When your job’s tasks don’t start, you won’t see any messages in
onyx.log
on the peer that read something like:
Job fb2f2b80-2c5a-41b6-93c8-df35bffe6915 {:job-name :click-stream} - Task da5795a6-bd4c-41a1-843d-dda84cf5c615 :inc - Peer 2b35433a-b935-43b7-881b-4f4ec16672cc - Warming up task lifecycle {:id =uuid "da5795a6-bd4c-41a1-843d-dda84cf5c615", :name :inc, :egress-ids {:out =uuid "2c210c3e-6411-45fb-85a7-6cc733118215"}}
Instead, the log would show peers starting, but not doing anything. This looks like something:
Starting Virtual Peer 111dcc44-7f53-41a4-8548-047803e8d441
When a job is submitted to Onyx, it will only begin when there are
enough virtual peers to sustain its execution. How many are enough?
That depends. One virtual peer may work on at most one task at any
given time. By default, each task in your workflow requires one
available virtual peer to run it. If a grouping task is used, or if you
set :onyx/min-peers
on the task’s catalog entry, the number may be
greater than 1. You can statically determine how many peers a job needs
for execution with
this
simple helper function available in Onyx core.
As an example, if you submit a job with 10 tasks in its workflow, you
need at least 10 available virtual peers for your job to begin
running. If you only have 8, nothing will happen. If you have more than
10 (assuming that 10 is truly the minimum that you need), Onyx may
attempt to dedicate more resources to your job beyond 10 peers,
depending on which scheduler you used You can control the number of
virtual peers that you’re running by modifying the parameters to
onyx.api/start-peers
.
We don’t emit a warning that your cluster is underprovisioned in terms of number of peers because its masterless design makes this difficult to asynchronously detect. This has been discussed in an issue. Onyx is designed to handle under and over provisioning as part of its normal flow, so this is not considered an error condition.
See the Scheduling chapter of the User Guide for a full explanation.
You’ve hit this case if you have more than one job running concurrently.
When you start your peers, you specified a job scheduler through the
configuration key :onyx.peer/job-scheduler
. If you specified
:onyx.job-scheduler/greedy
, you’ve asked that Onyx dedicate all
cluster resources to the first submitted job until that job is
completed. Then the job is completed, all resources will be assigned to
the next job available, and so on. If you want more than one job running
at a time, consider using the Balanced (onyx.job-scheduler/balanced
)
or Percentage (onyx.job-scheduler/percentage
) job schedulers. See the
Scheduling chapter of this User Guide for a full explanation.

> [What is expected]:
Translate this sentence from the text on Onyx jobs whose tasks do not start into French: "One virtual peer may work on at most one task at any given time." None of the entries is needed for the work here.

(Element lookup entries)
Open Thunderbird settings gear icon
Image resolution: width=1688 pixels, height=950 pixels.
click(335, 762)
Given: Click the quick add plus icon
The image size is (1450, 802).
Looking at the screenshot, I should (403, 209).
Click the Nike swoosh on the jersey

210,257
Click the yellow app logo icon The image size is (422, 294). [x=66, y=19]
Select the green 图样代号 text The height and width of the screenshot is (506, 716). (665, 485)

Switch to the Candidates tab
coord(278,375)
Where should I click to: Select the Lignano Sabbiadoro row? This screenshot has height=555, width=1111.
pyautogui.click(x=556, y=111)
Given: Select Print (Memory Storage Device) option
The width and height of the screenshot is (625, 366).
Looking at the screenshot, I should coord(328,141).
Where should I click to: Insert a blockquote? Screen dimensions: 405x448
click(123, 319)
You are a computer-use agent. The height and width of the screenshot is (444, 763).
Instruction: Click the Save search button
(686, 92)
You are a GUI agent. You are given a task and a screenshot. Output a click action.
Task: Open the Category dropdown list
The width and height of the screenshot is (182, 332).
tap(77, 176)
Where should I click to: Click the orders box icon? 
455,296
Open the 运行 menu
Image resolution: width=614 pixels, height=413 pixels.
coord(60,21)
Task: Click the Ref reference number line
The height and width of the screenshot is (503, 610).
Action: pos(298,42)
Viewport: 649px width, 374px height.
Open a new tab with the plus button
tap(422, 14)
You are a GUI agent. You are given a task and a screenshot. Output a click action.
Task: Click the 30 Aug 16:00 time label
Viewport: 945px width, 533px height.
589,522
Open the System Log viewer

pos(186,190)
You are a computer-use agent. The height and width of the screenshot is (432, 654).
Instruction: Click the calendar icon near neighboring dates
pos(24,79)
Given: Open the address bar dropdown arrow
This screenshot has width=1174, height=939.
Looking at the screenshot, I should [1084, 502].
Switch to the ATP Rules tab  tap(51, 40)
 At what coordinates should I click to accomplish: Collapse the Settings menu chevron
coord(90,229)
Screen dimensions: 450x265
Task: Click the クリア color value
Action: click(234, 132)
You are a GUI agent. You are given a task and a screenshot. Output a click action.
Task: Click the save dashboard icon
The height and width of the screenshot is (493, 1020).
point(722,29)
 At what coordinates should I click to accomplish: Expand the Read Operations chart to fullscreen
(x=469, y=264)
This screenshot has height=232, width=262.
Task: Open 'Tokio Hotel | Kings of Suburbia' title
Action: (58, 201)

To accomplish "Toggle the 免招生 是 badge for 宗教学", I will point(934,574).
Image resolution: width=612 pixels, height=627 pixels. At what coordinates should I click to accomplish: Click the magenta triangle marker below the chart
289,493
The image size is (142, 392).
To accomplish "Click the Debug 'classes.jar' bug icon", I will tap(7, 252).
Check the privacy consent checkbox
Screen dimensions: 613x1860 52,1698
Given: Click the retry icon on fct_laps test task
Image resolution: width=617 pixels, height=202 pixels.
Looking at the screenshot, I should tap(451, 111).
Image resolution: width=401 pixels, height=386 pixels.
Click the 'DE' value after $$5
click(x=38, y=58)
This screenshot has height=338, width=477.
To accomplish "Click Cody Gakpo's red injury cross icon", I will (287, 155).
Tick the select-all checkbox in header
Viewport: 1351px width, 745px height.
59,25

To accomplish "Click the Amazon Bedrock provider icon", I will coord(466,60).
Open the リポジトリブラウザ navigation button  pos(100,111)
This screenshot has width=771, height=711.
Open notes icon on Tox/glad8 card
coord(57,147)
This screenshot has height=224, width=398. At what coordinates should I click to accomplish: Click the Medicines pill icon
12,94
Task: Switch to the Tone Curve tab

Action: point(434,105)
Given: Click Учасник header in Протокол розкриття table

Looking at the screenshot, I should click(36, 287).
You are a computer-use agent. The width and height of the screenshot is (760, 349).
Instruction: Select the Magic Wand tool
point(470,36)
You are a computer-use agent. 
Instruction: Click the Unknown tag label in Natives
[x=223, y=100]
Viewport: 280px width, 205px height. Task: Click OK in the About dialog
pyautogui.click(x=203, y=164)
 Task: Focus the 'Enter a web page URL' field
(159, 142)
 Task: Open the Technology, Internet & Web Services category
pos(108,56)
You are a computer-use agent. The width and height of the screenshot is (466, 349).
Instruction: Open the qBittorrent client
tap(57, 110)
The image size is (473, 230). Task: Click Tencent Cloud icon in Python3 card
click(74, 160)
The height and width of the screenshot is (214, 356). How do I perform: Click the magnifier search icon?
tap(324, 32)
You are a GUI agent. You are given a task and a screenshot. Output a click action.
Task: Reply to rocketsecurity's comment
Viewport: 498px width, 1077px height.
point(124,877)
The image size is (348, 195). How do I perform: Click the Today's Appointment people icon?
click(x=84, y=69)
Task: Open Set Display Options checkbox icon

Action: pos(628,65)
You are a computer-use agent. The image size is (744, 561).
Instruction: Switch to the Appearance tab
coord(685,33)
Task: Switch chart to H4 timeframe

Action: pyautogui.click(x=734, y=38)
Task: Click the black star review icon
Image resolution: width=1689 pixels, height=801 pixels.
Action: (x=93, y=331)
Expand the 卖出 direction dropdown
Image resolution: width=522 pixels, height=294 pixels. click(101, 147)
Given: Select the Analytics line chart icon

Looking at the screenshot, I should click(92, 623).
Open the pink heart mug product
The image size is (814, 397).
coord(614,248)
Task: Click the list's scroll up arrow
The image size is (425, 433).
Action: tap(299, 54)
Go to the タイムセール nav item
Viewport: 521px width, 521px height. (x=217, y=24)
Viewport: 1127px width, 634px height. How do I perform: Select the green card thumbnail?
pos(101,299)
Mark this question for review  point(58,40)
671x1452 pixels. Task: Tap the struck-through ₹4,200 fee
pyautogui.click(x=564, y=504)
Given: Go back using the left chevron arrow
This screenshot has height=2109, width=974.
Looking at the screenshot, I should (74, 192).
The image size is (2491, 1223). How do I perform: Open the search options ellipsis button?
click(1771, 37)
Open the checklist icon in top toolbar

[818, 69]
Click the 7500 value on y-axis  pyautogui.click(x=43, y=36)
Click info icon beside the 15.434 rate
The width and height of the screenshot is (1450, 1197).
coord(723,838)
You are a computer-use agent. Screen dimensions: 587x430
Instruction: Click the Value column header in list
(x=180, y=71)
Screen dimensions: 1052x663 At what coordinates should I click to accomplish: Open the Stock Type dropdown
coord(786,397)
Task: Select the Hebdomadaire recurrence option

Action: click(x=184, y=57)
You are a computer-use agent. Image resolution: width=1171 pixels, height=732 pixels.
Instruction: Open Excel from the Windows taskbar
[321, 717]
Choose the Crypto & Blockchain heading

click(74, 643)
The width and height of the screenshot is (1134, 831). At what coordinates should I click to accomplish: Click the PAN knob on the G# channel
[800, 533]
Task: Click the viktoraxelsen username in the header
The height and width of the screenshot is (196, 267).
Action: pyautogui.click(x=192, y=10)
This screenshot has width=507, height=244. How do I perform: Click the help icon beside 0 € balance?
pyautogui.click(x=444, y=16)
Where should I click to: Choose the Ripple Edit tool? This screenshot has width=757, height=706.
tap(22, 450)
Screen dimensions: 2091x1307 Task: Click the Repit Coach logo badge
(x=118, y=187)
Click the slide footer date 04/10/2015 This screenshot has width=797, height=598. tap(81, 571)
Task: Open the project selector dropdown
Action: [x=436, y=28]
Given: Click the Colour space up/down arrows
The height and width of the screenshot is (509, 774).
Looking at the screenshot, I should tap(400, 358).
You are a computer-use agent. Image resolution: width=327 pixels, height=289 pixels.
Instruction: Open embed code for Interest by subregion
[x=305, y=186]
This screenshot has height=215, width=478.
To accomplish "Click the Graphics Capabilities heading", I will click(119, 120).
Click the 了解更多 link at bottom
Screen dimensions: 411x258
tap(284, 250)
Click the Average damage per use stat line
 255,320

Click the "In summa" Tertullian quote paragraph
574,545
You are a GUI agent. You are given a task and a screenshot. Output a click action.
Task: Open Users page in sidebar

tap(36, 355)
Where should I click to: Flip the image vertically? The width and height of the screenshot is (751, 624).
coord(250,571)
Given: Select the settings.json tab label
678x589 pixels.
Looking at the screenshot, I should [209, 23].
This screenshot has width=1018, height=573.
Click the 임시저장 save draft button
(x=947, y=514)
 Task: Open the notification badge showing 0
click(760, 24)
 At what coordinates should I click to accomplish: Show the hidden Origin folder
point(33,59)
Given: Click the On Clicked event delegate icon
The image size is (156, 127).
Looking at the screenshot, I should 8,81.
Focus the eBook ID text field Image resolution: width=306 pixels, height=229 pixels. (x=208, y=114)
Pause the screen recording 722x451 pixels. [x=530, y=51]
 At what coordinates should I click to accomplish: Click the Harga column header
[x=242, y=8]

> [Finished answer]:
Un pair virtuel peut travailler sur au plus une tâche à un moment donné.